> [What you are asked to do] Reproduce verbatim the lines between the one containing "Toggle favorite star for current view" and the one containing "click(476, 156)", both included, and nothing else.
+++ Stored data +++
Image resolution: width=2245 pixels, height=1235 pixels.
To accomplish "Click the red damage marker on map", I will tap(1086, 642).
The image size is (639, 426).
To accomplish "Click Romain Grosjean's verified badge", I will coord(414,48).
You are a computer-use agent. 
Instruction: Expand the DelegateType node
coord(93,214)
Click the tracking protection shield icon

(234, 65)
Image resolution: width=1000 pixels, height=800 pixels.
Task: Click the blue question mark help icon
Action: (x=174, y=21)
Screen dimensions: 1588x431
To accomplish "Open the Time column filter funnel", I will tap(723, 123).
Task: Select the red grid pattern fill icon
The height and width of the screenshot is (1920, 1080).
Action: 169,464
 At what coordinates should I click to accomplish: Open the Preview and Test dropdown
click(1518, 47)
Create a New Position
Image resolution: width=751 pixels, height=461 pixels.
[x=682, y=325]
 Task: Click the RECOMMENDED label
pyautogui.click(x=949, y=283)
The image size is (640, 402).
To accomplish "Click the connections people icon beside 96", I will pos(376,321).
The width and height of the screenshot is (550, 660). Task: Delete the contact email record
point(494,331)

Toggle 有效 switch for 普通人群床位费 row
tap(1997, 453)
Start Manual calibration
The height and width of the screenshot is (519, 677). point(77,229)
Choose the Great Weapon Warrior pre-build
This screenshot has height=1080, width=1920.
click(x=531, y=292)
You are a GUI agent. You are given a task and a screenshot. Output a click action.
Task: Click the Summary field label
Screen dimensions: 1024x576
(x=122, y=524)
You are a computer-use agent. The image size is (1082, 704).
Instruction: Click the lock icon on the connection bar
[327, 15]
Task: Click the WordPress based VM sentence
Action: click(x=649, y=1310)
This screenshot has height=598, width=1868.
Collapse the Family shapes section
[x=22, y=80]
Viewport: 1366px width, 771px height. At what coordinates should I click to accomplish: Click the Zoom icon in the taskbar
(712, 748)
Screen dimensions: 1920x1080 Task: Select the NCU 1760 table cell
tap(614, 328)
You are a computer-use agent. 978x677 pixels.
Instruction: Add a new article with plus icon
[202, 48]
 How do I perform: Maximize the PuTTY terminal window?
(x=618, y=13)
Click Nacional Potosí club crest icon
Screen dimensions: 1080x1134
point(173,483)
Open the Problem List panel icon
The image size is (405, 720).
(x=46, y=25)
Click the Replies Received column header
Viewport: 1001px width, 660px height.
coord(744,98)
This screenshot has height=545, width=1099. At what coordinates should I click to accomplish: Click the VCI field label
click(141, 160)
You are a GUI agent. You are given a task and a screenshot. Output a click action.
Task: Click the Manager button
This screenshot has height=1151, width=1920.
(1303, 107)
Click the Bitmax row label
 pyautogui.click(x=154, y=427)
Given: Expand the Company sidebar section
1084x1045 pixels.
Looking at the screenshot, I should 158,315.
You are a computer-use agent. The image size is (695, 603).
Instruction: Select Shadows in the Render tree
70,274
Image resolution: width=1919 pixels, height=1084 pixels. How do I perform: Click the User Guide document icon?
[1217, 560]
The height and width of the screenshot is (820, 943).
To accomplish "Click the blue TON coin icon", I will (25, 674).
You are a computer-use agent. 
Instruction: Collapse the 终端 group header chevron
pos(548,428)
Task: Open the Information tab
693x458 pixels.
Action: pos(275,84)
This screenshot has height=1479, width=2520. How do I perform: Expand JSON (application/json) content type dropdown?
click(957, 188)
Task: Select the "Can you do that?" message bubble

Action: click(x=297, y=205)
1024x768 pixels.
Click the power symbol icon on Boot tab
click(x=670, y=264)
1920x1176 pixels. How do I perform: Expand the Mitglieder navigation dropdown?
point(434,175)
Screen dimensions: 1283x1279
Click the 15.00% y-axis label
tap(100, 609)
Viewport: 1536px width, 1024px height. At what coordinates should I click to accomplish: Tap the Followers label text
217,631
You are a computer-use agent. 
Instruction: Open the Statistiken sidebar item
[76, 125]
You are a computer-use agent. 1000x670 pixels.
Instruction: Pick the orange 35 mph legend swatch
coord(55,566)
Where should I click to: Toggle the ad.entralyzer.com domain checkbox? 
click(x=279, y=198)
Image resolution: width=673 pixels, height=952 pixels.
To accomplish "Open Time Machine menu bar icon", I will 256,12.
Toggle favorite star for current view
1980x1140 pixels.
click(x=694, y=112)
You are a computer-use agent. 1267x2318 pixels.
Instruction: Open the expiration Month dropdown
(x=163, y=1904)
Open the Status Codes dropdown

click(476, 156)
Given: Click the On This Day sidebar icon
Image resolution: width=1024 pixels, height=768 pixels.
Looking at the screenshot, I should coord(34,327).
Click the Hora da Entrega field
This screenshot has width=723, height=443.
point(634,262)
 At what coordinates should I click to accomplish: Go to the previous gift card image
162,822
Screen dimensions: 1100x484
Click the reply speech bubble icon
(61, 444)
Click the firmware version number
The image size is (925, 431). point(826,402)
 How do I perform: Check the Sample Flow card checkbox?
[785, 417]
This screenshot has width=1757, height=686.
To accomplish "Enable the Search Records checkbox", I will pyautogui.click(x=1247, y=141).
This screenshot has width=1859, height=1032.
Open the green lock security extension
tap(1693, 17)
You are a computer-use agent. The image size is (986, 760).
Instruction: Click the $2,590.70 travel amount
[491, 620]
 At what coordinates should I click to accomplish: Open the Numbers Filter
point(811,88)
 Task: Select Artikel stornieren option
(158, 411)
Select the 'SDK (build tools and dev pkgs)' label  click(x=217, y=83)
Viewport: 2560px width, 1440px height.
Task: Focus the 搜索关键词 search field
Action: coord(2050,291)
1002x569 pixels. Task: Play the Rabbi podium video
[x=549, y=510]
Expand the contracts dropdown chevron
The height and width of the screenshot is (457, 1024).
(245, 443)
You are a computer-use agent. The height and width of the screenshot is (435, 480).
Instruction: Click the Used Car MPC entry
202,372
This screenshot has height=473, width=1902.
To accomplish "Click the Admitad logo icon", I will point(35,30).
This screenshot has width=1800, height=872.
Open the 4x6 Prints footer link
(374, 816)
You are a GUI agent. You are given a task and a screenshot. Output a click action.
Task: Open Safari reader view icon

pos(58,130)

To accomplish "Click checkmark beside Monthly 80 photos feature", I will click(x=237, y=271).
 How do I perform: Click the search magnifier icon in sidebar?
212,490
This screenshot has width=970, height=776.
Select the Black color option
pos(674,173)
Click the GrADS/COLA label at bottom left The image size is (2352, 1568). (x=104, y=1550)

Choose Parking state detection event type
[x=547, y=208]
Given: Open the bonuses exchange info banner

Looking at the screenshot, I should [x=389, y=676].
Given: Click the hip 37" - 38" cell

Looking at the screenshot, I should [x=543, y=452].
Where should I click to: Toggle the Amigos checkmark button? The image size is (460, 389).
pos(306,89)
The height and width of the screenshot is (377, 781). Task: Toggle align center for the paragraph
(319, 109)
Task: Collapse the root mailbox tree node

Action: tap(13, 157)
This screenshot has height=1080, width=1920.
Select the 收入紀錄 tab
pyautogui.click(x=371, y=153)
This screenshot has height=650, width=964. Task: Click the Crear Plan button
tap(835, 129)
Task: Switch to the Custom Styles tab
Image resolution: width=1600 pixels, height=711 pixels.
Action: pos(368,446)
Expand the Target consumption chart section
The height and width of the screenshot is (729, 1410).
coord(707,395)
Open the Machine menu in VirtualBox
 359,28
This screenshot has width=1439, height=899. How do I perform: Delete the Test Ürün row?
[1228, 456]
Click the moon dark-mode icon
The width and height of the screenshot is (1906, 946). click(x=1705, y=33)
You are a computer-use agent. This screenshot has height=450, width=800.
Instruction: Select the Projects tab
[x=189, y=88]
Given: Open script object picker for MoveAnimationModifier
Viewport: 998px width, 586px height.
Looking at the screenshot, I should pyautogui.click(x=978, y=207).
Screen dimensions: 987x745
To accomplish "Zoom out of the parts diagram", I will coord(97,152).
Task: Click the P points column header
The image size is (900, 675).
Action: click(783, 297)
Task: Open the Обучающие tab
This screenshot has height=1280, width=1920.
+++
> [Result]
Toggle favorite star for current view
1980x1140 pixels.
click(x=694, y=112)
You are a computer-use agent. 1267x2318 pixels.
Instruction: Open the expiration Month dropdown
(x=163, y=1904)
Open the Status Codes dropdown

click(476, 156)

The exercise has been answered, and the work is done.